*** Opening of INPUT FOR THIS TASK ***

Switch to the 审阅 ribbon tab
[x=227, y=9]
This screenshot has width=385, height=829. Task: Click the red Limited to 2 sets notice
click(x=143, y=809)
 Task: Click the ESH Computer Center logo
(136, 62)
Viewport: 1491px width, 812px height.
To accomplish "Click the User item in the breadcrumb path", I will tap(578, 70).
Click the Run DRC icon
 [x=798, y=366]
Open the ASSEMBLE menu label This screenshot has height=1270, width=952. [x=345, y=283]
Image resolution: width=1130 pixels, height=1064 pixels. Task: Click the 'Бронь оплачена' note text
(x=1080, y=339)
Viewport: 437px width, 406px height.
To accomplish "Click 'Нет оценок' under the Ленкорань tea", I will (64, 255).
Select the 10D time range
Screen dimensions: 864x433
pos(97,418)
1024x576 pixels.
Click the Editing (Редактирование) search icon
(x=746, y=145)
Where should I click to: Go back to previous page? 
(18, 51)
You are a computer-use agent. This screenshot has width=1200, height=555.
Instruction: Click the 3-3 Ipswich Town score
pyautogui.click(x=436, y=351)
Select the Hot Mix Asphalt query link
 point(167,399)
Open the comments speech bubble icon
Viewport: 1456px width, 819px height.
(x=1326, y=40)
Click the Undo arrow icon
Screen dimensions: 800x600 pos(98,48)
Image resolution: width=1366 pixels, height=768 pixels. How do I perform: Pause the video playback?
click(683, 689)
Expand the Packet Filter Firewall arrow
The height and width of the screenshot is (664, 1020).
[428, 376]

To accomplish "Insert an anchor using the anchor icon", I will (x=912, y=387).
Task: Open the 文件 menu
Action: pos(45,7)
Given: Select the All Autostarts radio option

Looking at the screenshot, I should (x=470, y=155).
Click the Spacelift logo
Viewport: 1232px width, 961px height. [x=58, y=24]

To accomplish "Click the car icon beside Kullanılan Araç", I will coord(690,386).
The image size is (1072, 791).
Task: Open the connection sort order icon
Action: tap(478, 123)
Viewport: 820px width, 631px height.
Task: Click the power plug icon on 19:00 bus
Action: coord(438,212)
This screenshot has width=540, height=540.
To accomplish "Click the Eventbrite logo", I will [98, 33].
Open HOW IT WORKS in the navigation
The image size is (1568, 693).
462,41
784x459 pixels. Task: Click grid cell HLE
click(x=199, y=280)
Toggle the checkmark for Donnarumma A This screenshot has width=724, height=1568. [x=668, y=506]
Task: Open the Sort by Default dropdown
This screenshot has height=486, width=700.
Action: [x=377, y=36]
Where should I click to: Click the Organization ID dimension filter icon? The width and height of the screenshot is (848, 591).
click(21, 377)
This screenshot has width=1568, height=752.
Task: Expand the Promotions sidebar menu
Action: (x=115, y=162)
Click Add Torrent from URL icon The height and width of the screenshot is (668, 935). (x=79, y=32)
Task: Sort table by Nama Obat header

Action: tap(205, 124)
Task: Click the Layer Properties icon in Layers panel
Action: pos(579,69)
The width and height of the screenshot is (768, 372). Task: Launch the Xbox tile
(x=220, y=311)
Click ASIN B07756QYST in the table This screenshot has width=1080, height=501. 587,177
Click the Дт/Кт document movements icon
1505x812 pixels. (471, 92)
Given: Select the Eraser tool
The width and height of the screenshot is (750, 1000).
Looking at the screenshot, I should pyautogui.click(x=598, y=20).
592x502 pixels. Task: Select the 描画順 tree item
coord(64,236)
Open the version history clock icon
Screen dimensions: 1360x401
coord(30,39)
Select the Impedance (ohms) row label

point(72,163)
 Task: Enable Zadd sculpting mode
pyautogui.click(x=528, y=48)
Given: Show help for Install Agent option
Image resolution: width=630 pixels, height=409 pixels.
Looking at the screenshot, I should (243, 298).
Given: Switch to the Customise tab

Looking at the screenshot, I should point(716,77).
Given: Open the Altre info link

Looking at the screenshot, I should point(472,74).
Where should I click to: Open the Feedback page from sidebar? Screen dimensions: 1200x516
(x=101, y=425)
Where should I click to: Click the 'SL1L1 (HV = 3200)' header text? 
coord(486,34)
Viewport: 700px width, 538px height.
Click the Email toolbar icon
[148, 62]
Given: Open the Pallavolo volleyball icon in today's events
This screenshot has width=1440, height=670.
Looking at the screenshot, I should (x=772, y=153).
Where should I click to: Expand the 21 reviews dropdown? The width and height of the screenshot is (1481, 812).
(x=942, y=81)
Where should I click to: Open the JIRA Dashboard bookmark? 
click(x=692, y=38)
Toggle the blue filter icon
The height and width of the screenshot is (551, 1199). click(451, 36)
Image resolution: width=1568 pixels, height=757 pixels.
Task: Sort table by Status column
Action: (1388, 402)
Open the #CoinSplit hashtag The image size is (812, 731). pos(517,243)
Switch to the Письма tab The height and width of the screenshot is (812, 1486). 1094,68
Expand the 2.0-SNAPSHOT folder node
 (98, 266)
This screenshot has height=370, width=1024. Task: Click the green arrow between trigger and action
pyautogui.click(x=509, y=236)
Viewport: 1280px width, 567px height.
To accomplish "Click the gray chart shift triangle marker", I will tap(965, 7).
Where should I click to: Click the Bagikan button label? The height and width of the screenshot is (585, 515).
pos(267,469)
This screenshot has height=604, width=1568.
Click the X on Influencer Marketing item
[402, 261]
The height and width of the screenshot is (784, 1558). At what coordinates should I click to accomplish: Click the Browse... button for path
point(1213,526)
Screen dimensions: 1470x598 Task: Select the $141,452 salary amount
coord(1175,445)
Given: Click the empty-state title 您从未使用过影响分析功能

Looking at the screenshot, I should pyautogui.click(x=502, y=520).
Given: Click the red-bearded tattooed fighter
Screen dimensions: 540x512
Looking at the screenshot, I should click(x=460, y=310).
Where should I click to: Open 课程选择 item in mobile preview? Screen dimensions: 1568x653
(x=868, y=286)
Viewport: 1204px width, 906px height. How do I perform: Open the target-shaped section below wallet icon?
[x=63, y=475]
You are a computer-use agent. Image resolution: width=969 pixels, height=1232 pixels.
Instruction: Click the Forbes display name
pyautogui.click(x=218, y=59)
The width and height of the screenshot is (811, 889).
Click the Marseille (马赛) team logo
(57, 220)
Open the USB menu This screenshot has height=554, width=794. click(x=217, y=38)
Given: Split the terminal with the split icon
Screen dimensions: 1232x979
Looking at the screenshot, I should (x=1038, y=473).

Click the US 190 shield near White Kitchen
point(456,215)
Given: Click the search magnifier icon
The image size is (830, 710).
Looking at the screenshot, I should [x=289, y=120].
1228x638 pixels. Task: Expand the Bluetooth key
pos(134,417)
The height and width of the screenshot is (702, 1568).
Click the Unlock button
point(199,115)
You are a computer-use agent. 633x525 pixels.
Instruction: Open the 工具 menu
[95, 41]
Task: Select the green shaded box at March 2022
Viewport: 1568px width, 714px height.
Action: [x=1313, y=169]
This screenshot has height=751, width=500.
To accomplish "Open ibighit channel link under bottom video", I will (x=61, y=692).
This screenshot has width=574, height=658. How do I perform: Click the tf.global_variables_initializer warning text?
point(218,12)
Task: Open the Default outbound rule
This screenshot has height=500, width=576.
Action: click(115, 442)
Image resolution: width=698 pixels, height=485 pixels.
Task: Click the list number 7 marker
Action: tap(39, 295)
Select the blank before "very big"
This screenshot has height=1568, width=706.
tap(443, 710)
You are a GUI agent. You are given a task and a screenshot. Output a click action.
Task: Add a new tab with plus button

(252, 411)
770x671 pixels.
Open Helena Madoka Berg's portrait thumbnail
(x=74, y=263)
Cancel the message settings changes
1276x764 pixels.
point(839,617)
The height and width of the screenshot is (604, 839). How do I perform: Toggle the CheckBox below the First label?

*** Close of INPUT FOR THIS TASK ***

### ACTION ITEM
Please reproduce the records above in their entirety, exactly as given.

### EXERCISE ANSWER
Switch to the 审阅 ribbon tab
[x=227, y=9]
This screenshot has width=385, height=829. Task: Click the red Limited to 2 sets notice
click(x=143, y=809)
 Task: Click the ESH Computer Center logo
(136, 62)
Viewport: 1491px width, 812px height.
To accomplish "Click the User item in the breadcrumb path", I will tap(578, 70).
Click the Run DRC icon
 [x=798, y=366]
Open the ASSEMBLE menu label This screenshot has height=1270, width=952. [x=345, y=283]
Image resolution: width=1130 pixels, height=1064 pixels. Task: Click the 'Бронь оплачена' note text
(x=1080, y=339)
Viewport: 437px width, 406px height.
To accomplish "Click 'Нет оценок' under the Ленкорань tea", I will (64, 255).
Select the 10D time range
Screen dimensions: 864x433
pos(97,418)
1024x576 pixels.
Click the Editing (Редактирование) search icon
(x=746, y=145)
Where should I click to: Go back to previous page? 
(18, 51)
You are a computer-use agent. This screenshot has width=1200, height=555.
Instruction: Click the 3-3 Ipswich Town score
pyautogui.click(x=436, y=351)
Select the Hot Mix Asphalt query link
 point(167,399)
Open the comments speech bubble icon
Viewport: 1456px width, 819px height.
(x=1326, y=40)
Click the Undo arrow icon
Screen dimensions: 800x600 pos(98,48)
Image resolution: width=1366 pixels, height=768 pixels. How do I perform: Pause the video playback?
click(683, 689)
Expand the Packet Filter Firewall arrow
The height and width of the screenshot is (664, 1020).
[428, 376]

To accomplish "Insert an anchor using the anchor icon", I will (x=912, y=387).
Task: Open the 文件 menu
Action: pos(45,7)
Given: Select the All Autostarts radio option

Looking at the screenshot, I should (x=470, y=155).
Click the Spacelift logo
Viewport: 1232px width, 961px height. [x=58, y=24]

To accomplish "Click the car icon beside Kullanılan Araç", I will coord(690,386).
The image size is (1072, 791).
Task: Open the connection sort order icon
Action: tap(478, 123)
Viewport: 820px width, 631px height.
Task: Click the power plug icon on 19:00 bus
Action: coord(438,212)
This screenshot has width=540, height=540.
To accomplish "Click the Eventbrite logo", I will [98, 33].
Open HOW IT WORKS in the navigation
The image size is (1568, 693).
462,41
784x459 pixels. Task: Click grid cell HLE
click(x=199, y=280)
Toggle the checkmark for Donnarumma A This screenshot has width=724, height=1568. [x=668, y=506]
Task: Open the Sort by Default dropdown
This screenshot has height=486, width=700.
Action: [x=377, y=36]
Where should I click to: Click the Organization ID dimension filter icon? The width and height of the screenshot is (848, 591).
click(21, 377)
This screenshot has width=1568, height=752.
Task: Expand the Promotions sidebar menu
Action: (x=115, y=162)
Click Add Torrent from URL icon The height and width of the screenshot is (668, 935). (x=79, y=32)
Task: Sort table by Nama Obat header

Action: tap(205, 124)
Task: Click the Layer Properties icon in Layers panel
Action: pos(579,69)
The width and height of the screenshot is (768, 372). Task: Launch the Xbox tile
(x=220, y=311)
Click ASIN B07756QYST in the table This screenshot has width=1080, height=501. 587,177
Click the Дт/Кт document movements icon
1505x812 pixels. (471, 92)
Given: Select the Eraser tool
The width and height of the screenshot is (750, 1000).
Looking at the screenshot, I should pyautogui.click(x=598, y=20).
592x502 pixels. Task: Select the 描画順 tree item
coord(64,236)
Open the version history clock icon
Screen dimensions: 1360x401
coord(30,39)
Select the Impedance (ohms) row label

point(72,163)
 Task: Enable Zadd sculpting mode
pyautogui.click(x=528, y=48)
Given: Show help for Install Agent option
Image resolution: width=630 pixels, height=409 pixels.
Looking at the screenshot, I should (243, 298).
Given: Switch to the Customise tab

Looking at the screenshot, I should point(716,77).
Given: Open the Altre info link

Looking at the screenshot, I should point(472,74).
Where should I click to: Open the Feedback page from sidebar? Screen dimensions: 1200x516
(x=101, y=425)
Where should I click to: Click the 'SL1L1 (HV = 3200)' header text? 
coord(486,34)
Viewport: 700px width, 538px height.
Click the Email toolbar icon
[148, 62]
Given: Open the Pallavolo volleyball icon in today's events
This screenshot has width=1440, height=670.
Looking at the screenshot, I should (x=772, y=153).
Where should I click to: Expand the 21 reviews dropdown? The width and height of the screenshot is (1481, 812).
(x=942, y=81)
Where should I click to: Open the JIRA Dashboard bookmark? 
click(x=692, y=38)
Toggle the blue filter icon
The height and width of the screenshot is (551, 1199). click(451, 36)
Image resolution: width=1568 pixels, height=757 pixels.
Task: Sort table by Status column
Action: (1388, 402)
Open the #CoinSplit hashtag The image size is (812, 731). pos(517,243)
Switch to the Письма tab The height and width of the screenshot is (812, 1486). 1094,68
Expand the 2.0-SNAPSHOT folder node
 (98, 266)
This screenshot has height=370, width=1024. Task: Click the green arrow between trigger and action
pyautogui.click(x=509, y=236)
Viewport: 1280px width, 567px height.
To accomplish "Click the gray chart shift triangle marker", I will tap(965, 7).
Where should I click to: Click the Bagikan button label? The height and width of the screenshot is (585, 515).
pos(267,469)
This screenshot has height=604, width=1568.
Click the X on Influencer Marketing item
[402, 261]
The height and width of the screenshot is (784, 1558). At what coordinates should I click to accomplish: Click the Browse... button for path
point(1213,526)
Screen dimensions: 1470x598 Task: Select the $141,452 salary amount
coord(1175,445)
Given: Click the empty-state title 您从未使用过影响分析功能

Looking at the screenshot, I should pyautogui.click(x=502, y=520).
Given: Click the red-bearded tattooed fighter
Screen dimensions: 540x512
Looking at the screenshot, I should click(x=460, y=310).
Where should I click to: Open 课程选择 item in mobile preview? Screen dimensions: 1568x653
(x=868, y=286)
Viewport: 1204px width, 906px height. How do I perform: Open the target-shaped section below wallet icon?
[x=63, y=475]
You are a computer-use agent. Image resolution: width=969 pixels, height=1232 pixels.
Instruction: Click the Forbes display name
pyautogui.click(x=218, y=59)
The width and height of the screenshot is (811, 889).
Click the Marseille (马赛) team logo
(57, 220)
Open the USB menu This screenshot has height=554, width=794. click(x=217, y=38)
Given: Split the terminal with the split icon
Screen dimensions: 1232x979
Looking at the screenshot, I should (x=1038, y=473).

Click the US 190 shield near White Kitchen
point(456,215)
Given: Click the search magnifier icon
The image size is (830, 710).
Looking at the screenshot, I should [x=289, y=120].
1228x638 pixels. Task: Expand the Bluetooth key
pos(134,417)
The height and width of the screenshot is (702, 1568).
Click the Unlock button
point(199,115)
You are a computer-use agent. 633x525 pixels.
Instruction: Open the 工具 menu
[95, 41]
Task: Select the green shaded box at March 2022
Viewport: 1568px width, 714px height.
Action: [x=1313, y=169]
This screenshot has height=751, width=500.
To accomplish "Open ibighit channel link under bottom video", I will (x=61, y=692).
This screenshot has width=574, height=658. How do I perform: Click the tf.global_variables_initializer warning text?
point(218,12)
Task: Open the Default outbound rule
This screenshot has height=500, width=576.
Action: click(115, 442)
Image resolution: width=698 pixels, height=485 pixels.
Task: Click the list number 7 marker
Action: tap(39, 295)
Select the blank before "very big"
This screenshot has height=1568, width=706.
tap(443, 710)
You are a GUI agent. You are given a task and a screenshot. Output a click action.
Task: Add a new tab with plus button

(252, 411)
770x671 pixels.
Open Helena Madoka Berg's portrait thumbnail
(x=74, y=263)
Cancel the message settings changes
1276x764 pixels.
point(839,617)
The height and width of the screenshot is (604, 839). How do I perform: Toggle the CheckBox below the First label?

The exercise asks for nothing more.